Source records —
----------
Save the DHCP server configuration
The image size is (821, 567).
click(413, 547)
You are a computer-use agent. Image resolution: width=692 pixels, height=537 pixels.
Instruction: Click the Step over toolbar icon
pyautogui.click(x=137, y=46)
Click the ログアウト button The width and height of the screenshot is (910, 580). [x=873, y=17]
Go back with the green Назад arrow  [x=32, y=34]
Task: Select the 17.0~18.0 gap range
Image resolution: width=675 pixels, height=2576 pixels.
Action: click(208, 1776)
----------
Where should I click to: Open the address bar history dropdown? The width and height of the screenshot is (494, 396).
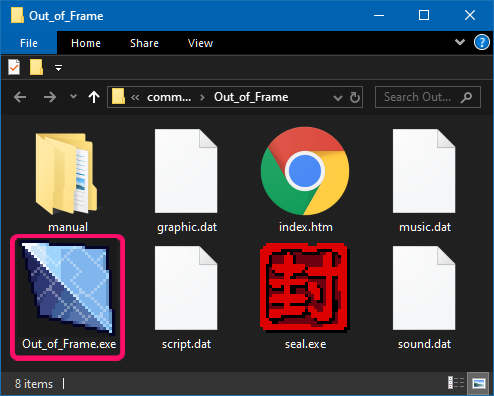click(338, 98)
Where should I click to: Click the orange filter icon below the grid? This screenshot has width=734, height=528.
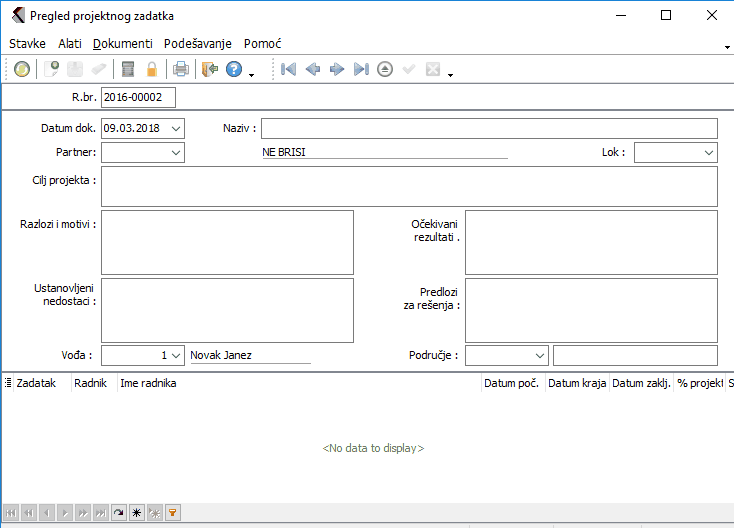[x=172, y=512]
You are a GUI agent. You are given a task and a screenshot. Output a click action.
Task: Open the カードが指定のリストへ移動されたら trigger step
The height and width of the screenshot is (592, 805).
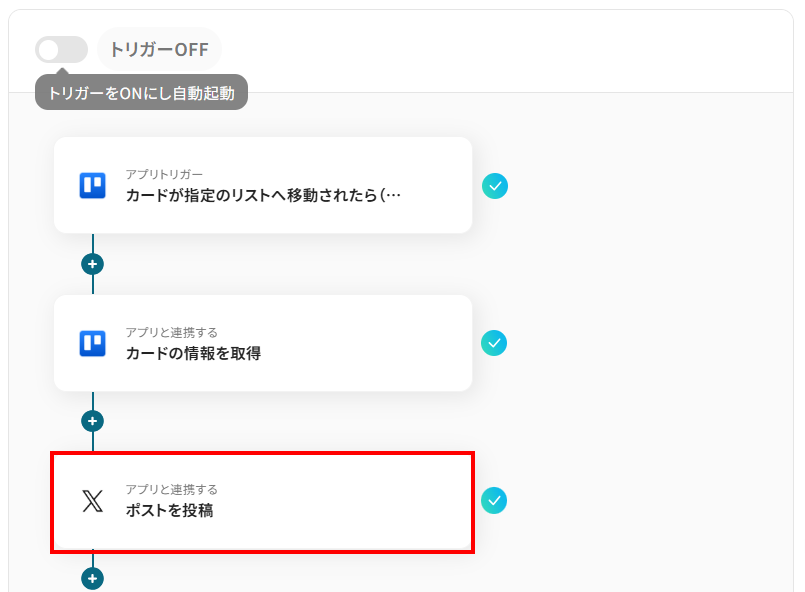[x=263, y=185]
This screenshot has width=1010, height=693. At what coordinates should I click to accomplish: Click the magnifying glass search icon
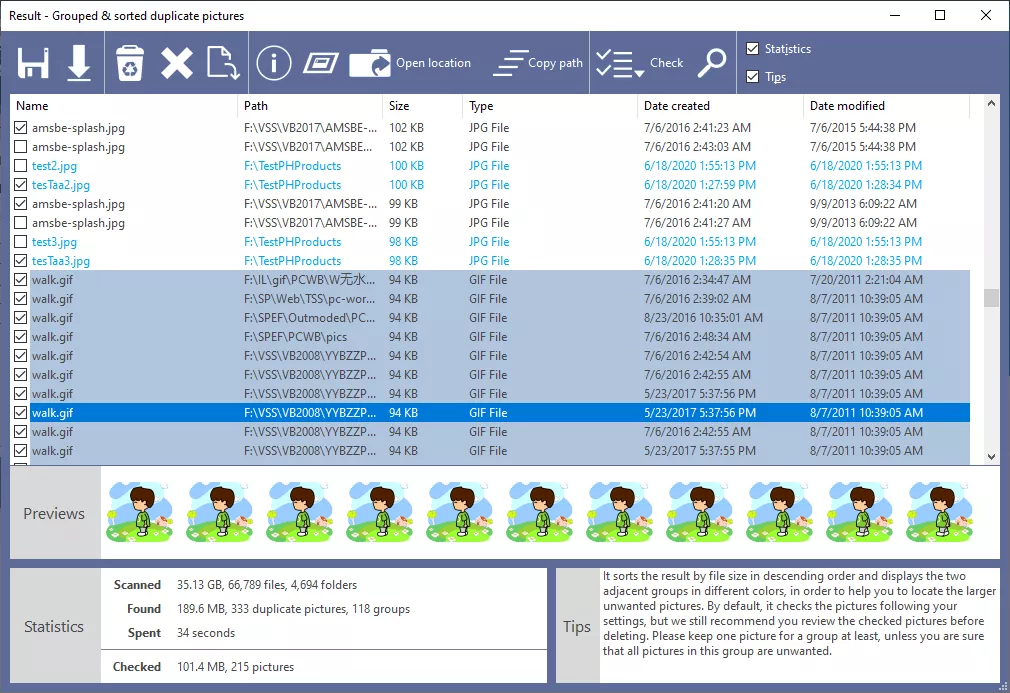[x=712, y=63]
----------
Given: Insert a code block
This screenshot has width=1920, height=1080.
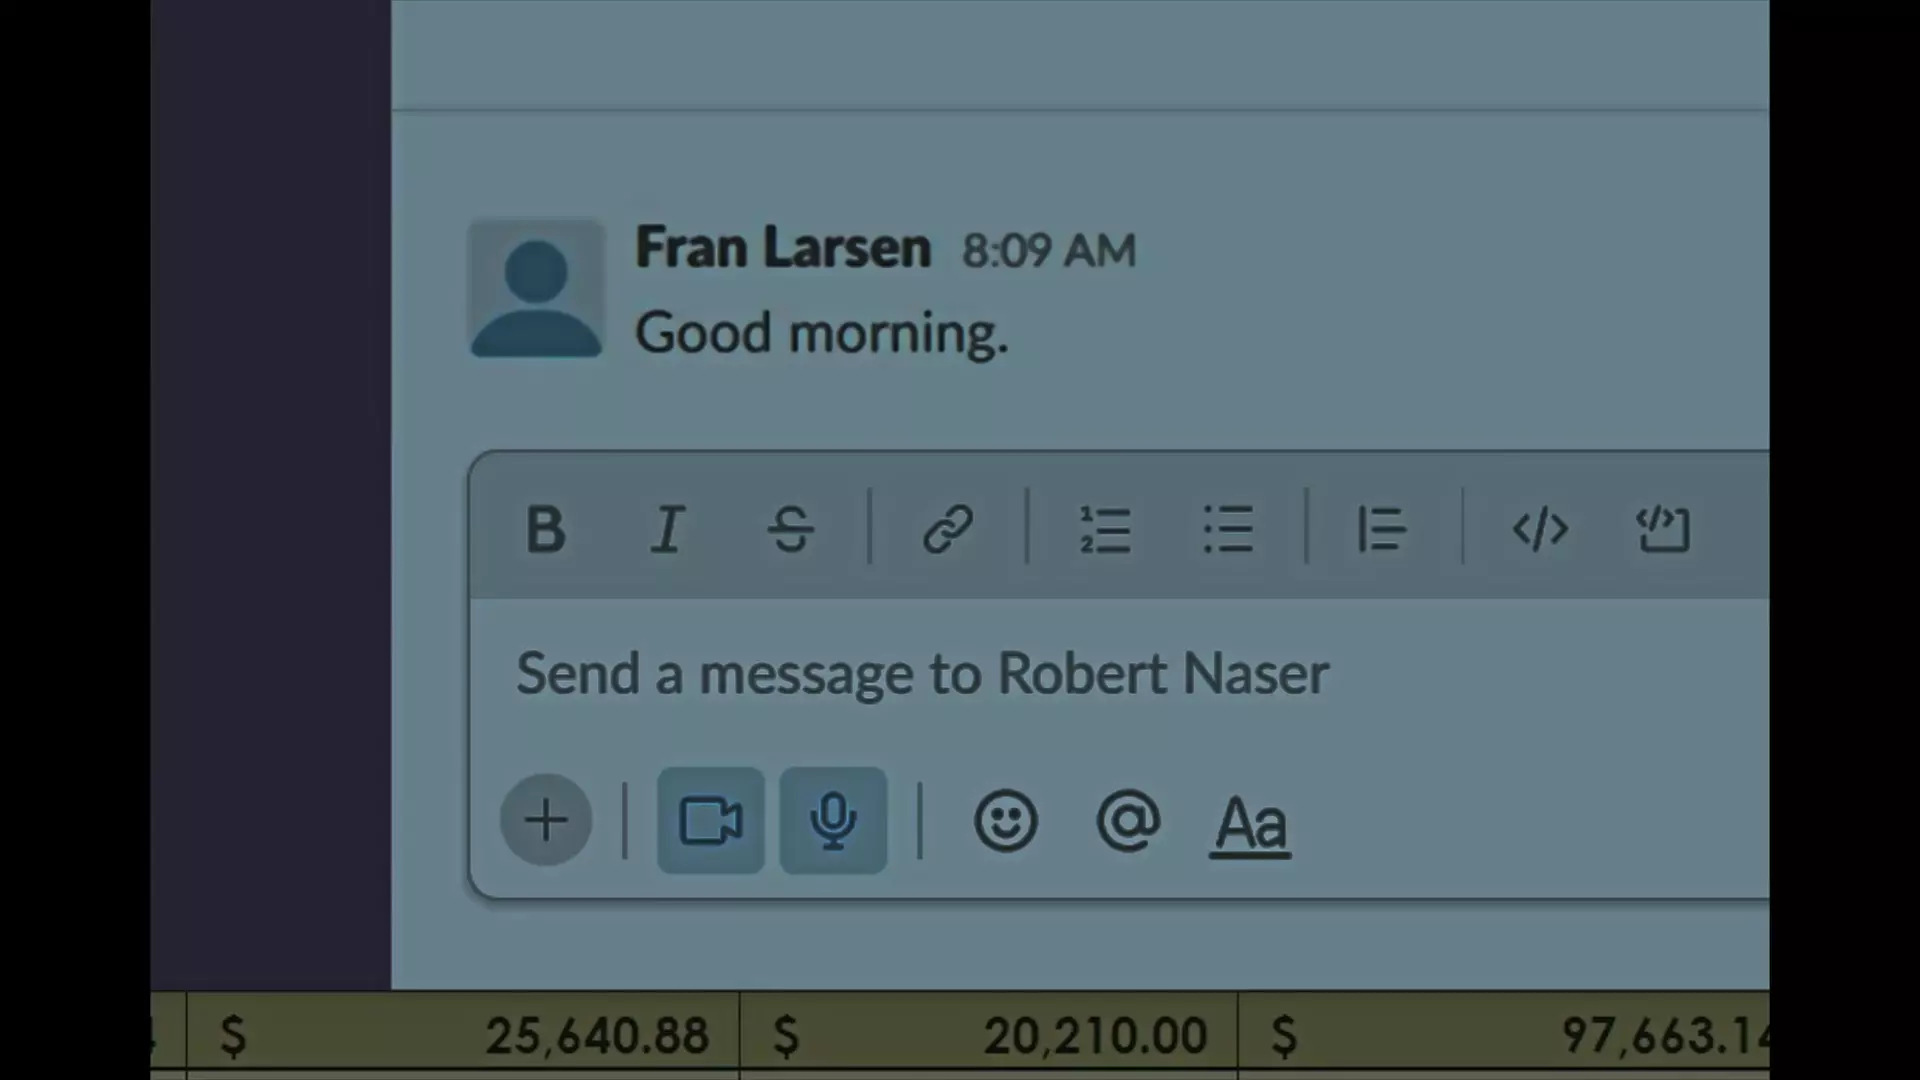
----------
Task to carry out — Pull each line containing "agent" from the records.

Solution for this exercise —
You are a computer-use agent. Image resolution: width=692 pixels, height=537 pixels.
You are a GUI agent. You are given a task and a screenshot. Output a click action.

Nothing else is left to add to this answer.